Comme toutes les semaines, nous retrouvons Albrecht Sonntag, professeur à l’ESSCA Ecole de Management, à Angers.
Cette semaine, c’était le cinquième anniversaire du référendum sur le Brexit, le 23 juin 2016. Honnêtement, à l’époque, avez-vous vu venir le résultat ou avez-vous été surpris ?
Je vais vous répondre par une anecdote. C’était il y a dix ans, au printemps 2011. Un ami britannique, professeur en sciences politiques dans une université anglaise de renom, nous rendait une petite visite à l’ESSCA. Il a donné une conférence publique sur la relation compliquée entre le Royaume-Uni et l’Union européenne. Avec son humour so british, il décrivait une « bad romance », une histoire où l’attirance et la loyauté étaient teintées de méfiance et de doute. Conclusion : cela n’allait pas changer à l’avenir, il fallait se préparer mentalement à ce que cette mauvaise romance, avec ses incriminations mutuelles et ses bouderies intermittentes, continue à produire ses hauts et se bas. Bref : un couple qui se dispute tout le temps, mais qui est inséparable.
Je lui ai alors posé la question, ce qui le rendait si certain que le Royaume-Uni n’allait pas quitter l’Union à un moment donné. Ne pouvait-on pas imaginer une situation dans laquelle un premier ministre affaibli allait chercher refuge dans un référendum, à la fois pour se profiler comme un capitaine déterminé et pour faire taire cette frange irrémédiablement europhobe de son propre parti par une défaite cinglante ? Et ne pouvait-on pas anticiper que ce référendum développe ensuite sa propre dynamique émotionnelle ? Après tout, nous étions bien placés, en France, pour savoir que les peurs et colères peuvent vite faire basculer une campagne référendaire.
Et alors, qu’est-ce qu’il a répondu ?
Oh, il n’avait pas besoin de dire grand-chose – c’est le public qui s’est chargé de me remettre à ma place ! On m’a rappelé, gentiment mais fermement, que les Britanniques, justement, étaient les maîtres du pragmatisme et savaient très bien où se situait leur intérêt. Que la position de trublion au sein même de l’Union, avec un siège à la table des décideurs, tout en bénéficiant de nombreuses exonérations et vétos, était quand même des plus confortables. Que c’était bien amusant, mon petit scénario, mais qu’il ne fallait pas exagérer non plus.
J’en ai pris note, et me suis dit : tu as bien joué ton rôle d’avocat du diable, on a eu une bonne discussion, et cela se trouve qu’ils n’ont pas tort.
Si j’avais déjà été chroniqueur sur votre antenne à l’époque, j’en aurais sûrement fait un édito !
Mieux vaut tard que jamais, même après dix ans ! Ceci dit, au-delà de vos qualités en matière de prophétie politique, qu’est-ce que vous retenez de cette anecdote ?

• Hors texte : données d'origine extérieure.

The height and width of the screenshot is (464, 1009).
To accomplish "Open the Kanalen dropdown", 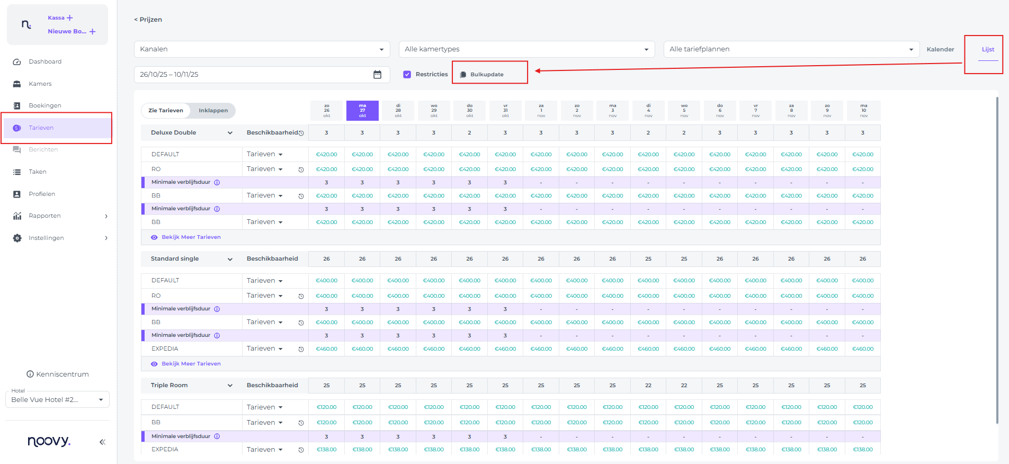I will pyautogui.click(x=262, y=49).
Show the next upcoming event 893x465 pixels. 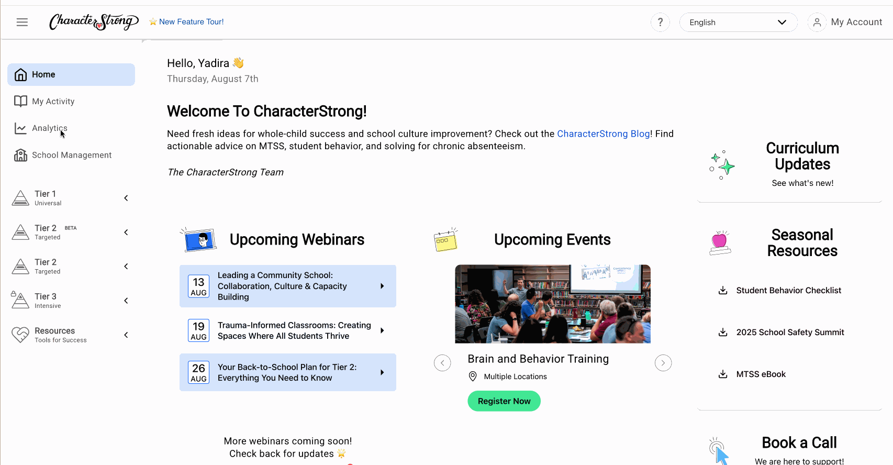pyautogui.click(x=663, y=363)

J’ai envie de retenir surtout deux détails linguistiques révélateurs :
D’abord, l’absence de toute référence au « UKIP », le fameux « UK Independence Party ». A l’époque, en 2011, il représentait un potentiel électoral d’environ 3% du vote, sans siège au parlement. Personne ne le prenait au sérieux. Trois ans plus tard, il a fait 27% aux élections européennes, s’incrustant dans le parlement à Strasbourg et à Bruxelles. Aujourd’hui, il a quasiment disparu, avec sa raison d’être première.
Leçon numéro un : ne jamais sous-estimer ceux qui surfent sur les colères, surtout quand ils sont dépourvus de scrupules.
Et ensuite, le fait qu’en 2011, personne n’a utilisé le terme « Brexit ». C’est une expression qui n’a été inventé que par la suite, sur un blog anodin, quand la crise de la dette publique grecque a mis le terme « Grexit » sur l’agenda européen. Je reste convaincu que la puissance émotionnelle de ce mot-slogan a grandement contribué à la victoire du « Leave ». « Brexit », c’est accrocheur et facile à retenir, un terme dont la consonance suggère une action déterminée et audacieuse, une fin en soi plutôt qu’une hésitation lâche. Et en même temps suffisamment vague pour permettre d’y projeter les sentiments et espoirs les plus divers.
Leçon numéro deux : des mots qui collent à une époque et des états d’âme collectifs peuvent avoir une grande puissance émotionnelle. Ce n’est pas à une journaliste de radio que j’ai besoin d’expliquer cela, si ?
Non, effectivement. Mais c’est toujours utile de le rappeler, y compris et surtout à la radio.